My mom's birthday is Dec. 10 (yesterday, relative to the timestamp of this entry), and I intended to call her to wish her happy birthday. I live in the Central time zone, and she lives in the Hawai`i time zone, which means the earliest I can call without waking anyone up is around noon. But she beat me to the punch and called me up at work.
I thought that was odd. She's not the type to ring someone up and ask them why they forgot her birthday. In fact, when I greeted her happy birthday, she had forgotten. She cares for my dad day-in and day-out, and it would be an understatement to say he's not in great health. That she would forget her own birthday didn't really surprise me.
But the purpose of her call was even weirder — she wanted to know how I was doing. I had talked to her over the weekend, so I immediately suspected she must have had a dream alarming enough to spur her to call. Sure enough, that was the reason. She dreamed I had gone out somewhere, and when I didn't come back after a long while, she went looking for me. My grandmother, who died in 1992, went with her.
I'm not sure what she found more disturbing — the fact I went missing, or that my grandmother was in her dream. So I stated the obvious.

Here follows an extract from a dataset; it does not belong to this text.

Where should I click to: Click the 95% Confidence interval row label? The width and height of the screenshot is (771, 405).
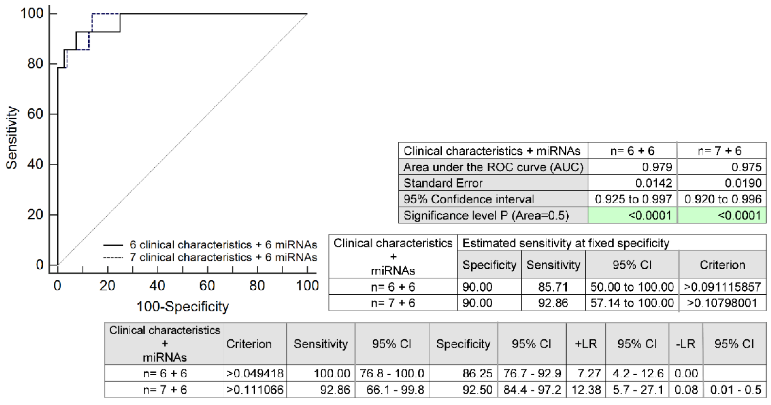(468, 199)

"Well, the anniversary was this past Sunday," I said, referring to the day she died. Dec. 7 was the day Japan attacked Pearl Harbor. It's also the day the New York Philharmonic first debuted. And it was the day my grandmother died.
"Oh," my mom replied, realizing she had forgotten that date as well.
It seems nobody in the family remembered. Or if they did, they forgot to call my mom up. Usually, she and my uncles and aunts would get together for a vigil on the anniversary, and they would call each other up to make sure it happens.
It didn't this year.
Perhaps everyone is so busy that the day slipped them by? Or maybe 16 years is just enough time to make that date seem distant? Or perhaps my dad takes far too much of my mom's time and energy?
Maybe it's all of that.
I'm just kind of surprised by how the subconscious works. My mom has a dream about me, but it's ultimately a dream about my grandmother. Actually, I think there's a deeper analysis there, but I'm not a psychologist, not even on TV. So I'll save my head shrinking the next time I talk to her.
I just dig the fact I was able to make the connection her subconscious was trying to point out — to some degree.